Cytoplasmic DRAK1 overexpressed in head and neck cancers inhibits TGF-β1 tumor suppressor activity by binding to Smad3 to interrupt its complex formation with Smad4.

Head and neck squamous cell carcinoma (HNSCC) is an extremely aggressive cancer with a poor prognosis and low patient survival. Because chemotherapy for advanced HNSCC is often ineffective, discovering new therapeutic targets that are important for HNSCC development and progression and elucidating their molecular mechanisms are required. In the present study, we describe the role of DRAK1 (death-associated protein kinase-related apoptosis-inducing kinase 1) as a novel negative regulator of the transforming growth factor-β (TGF-β) tumor suppressor signaling pathway for the first time in human HNSCC cells. DRAK1 was significantly overexpressed in primary human HNSCCs and in HNSCC cell lines. Through gain- and loss-of-function experiments, we demonstrated that the DRAK1 expression level regulated TGF-β1-induced transcriptional activity and expression of the tumor suppressor gene p21(Waf1/Cip1).

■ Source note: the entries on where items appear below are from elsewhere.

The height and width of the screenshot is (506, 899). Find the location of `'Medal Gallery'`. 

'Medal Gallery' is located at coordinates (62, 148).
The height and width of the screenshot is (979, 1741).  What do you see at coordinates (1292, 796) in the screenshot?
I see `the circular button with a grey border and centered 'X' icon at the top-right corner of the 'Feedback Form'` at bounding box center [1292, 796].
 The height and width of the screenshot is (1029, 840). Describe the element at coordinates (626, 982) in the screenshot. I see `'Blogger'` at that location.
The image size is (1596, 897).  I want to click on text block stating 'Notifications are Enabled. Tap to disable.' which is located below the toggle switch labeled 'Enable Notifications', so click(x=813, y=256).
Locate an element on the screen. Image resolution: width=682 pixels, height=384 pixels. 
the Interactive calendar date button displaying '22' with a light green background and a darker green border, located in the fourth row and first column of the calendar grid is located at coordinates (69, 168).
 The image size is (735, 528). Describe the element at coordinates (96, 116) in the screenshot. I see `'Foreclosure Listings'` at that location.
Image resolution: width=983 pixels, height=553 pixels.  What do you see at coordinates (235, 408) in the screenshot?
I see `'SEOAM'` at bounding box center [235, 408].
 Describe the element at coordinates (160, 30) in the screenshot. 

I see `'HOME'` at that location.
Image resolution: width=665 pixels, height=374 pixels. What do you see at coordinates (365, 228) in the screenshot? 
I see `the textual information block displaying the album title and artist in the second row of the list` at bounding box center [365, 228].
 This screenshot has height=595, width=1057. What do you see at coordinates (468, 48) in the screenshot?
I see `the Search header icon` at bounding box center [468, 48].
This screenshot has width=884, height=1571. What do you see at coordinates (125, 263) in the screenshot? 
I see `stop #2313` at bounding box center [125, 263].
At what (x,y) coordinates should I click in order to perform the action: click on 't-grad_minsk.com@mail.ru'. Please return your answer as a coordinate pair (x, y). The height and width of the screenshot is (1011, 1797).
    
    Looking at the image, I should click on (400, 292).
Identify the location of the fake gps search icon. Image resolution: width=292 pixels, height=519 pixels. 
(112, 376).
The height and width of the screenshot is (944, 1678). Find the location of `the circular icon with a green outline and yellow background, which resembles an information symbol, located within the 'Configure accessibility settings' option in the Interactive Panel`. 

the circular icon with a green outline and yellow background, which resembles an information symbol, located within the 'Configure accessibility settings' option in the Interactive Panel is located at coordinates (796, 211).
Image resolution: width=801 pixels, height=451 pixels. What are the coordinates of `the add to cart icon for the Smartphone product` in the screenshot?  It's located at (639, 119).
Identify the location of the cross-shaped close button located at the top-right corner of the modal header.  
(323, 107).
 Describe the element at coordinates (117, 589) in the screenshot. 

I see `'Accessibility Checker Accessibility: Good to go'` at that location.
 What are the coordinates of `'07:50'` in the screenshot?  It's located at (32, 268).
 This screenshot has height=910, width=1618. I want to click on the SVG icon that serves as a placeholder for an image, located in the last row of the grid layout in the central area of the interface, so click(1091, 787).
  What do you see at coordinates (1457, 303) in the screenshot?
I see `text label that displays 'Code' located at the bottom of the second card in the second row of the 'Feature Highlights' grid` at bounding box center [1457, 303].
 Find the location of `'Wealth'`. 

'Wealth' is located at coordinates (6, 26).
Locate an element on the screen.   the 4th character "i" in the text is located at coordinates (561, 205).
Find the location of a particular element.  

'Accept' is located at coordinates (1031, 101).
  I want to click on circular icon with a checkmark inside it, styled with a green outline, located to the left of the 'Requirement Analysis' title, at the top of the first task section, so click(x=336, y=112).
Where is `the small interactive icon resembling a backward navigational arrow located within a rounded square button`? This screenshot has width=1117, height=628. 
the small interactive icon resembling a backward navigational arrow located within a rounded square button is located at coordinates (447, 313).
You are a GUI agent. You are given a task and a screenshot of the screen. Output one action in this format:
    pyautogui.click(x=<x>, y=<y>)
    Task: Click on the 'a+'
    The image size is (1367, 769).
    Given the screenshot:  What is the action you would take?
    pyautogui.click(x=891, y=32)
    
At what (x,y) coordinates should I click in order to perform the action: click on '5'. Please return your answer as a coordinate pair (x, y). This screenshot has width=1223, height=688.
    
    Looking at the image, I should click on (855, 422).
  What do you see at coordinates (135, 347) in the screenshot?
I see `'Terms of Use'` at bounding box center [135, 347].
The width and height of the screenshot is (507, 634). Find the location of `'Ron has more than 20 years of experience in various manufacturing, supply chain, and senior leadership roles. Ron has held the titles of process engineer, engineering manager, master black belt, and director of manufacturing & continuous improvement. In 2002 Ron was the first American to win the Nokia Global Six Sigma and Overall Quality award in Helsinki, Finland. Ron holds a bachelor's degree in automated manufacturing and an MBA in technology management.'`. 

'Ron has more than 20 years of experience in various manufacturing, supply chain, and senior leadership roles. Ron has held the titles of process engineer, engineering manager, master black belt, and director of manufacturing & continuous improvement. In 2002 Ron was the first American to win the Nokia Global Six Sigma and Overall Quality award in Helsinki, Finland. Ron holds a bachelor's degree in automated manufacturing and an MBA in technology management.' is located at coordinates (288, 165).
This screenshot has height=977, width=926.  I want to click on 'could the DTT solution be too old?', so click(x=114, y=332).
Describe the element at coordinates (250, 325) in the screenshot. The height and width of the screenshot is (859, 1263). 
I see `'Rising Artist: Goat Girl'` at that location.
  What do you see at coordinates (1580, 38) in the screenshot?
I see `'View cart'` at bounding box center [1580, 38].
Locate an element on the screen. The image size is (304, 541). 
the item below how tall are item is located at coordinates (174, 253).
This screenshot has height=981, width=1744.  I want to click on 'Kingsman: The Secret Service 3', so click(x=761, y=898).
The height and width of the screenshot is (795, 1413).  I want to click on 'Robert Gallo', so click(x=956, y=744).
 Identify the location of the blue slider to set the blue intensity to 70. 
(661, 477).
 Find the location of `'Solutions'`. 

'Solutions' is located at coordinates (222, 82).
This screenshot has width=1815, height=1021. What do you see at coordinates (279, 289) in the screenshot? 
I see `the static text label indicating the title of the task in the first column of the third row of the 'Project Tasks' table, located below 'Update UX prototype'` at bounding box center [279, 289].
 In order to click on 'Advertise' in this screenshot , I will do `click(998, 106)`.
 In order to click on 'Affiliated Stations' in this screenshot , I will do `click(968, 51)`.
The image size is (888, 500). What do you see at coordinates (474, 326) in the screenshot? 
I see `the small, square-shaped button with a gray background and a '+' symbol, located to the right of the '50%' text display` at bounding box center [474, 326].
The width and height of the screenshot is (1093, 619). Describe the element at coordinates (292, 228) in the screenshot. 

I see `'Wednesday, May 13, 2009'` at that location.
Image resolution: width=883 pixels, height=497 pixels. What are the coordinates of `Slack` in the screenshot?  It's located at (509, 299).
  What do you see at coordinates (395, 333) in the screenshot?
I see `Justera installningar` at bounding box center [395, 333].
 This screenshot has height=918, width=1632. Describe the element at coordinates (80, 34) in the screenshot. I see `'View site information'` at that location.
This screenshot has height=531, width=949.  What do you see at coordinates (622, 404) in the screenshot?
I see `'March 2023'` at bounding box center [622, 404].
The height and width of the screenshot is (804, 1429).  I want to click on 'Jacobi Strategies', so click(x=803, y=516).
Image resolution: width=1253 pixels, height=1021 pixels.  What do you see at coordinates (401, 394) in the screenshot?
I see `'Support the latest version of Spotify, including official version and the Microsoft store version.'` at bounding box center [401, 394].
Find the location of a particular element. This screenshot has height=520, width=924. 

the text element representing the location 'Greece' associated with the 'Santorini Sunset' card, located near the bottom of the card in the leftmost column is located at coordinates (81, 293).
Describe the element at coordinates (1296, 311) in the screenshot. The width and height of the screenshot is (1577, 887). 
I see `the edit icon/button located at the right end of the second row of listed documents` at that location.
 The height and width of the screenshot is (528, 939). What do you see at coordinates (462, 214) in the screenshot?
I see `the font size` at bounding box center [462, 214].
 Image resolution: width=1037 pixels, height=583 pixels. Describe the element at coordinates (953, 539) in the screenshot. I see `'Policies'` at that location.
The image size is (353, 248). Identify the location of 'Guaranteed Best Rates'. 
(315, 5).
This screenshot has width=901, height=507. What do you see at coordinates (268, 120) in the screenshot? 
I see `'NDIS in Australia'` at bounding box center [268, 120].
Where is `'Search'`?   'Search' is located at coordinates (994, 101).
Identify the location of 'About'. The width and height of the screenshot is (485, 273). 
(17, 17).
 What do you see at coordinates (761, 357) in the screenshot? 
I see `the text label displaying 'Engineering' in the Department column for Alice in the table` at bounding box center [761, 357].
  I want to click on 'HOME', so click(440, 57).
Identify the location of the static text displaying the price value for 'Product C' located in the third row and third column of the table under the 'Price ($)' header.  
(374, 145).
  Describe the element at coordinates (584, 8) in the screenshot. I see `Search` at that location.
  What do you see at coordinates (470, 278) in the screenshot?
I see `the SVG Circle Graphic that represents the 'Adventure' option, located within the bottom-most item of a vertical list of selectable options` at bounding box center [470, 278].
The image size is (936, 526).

DRAK1 depletion enhanced TGF-β1-induced growth inhibition in vitro and suppressed tumorigenicity in xenograft models in vivo. Mechanistically, DRAK1 was predominantly localized in the cytoplasm and bound to Smad3, thereby interrupting Smad3/Smad4 complex formation, which is the core process for the induction of tumor suppressor genes by TGF-β1. Thus, our findings suggest that cytoplasmic DRAK1 increases tumorigenic potential through inhibition of TGF-β1-mediated tumor suppressor activity in HNSCC cells and may be a potential therapeutic target for HNSCCs.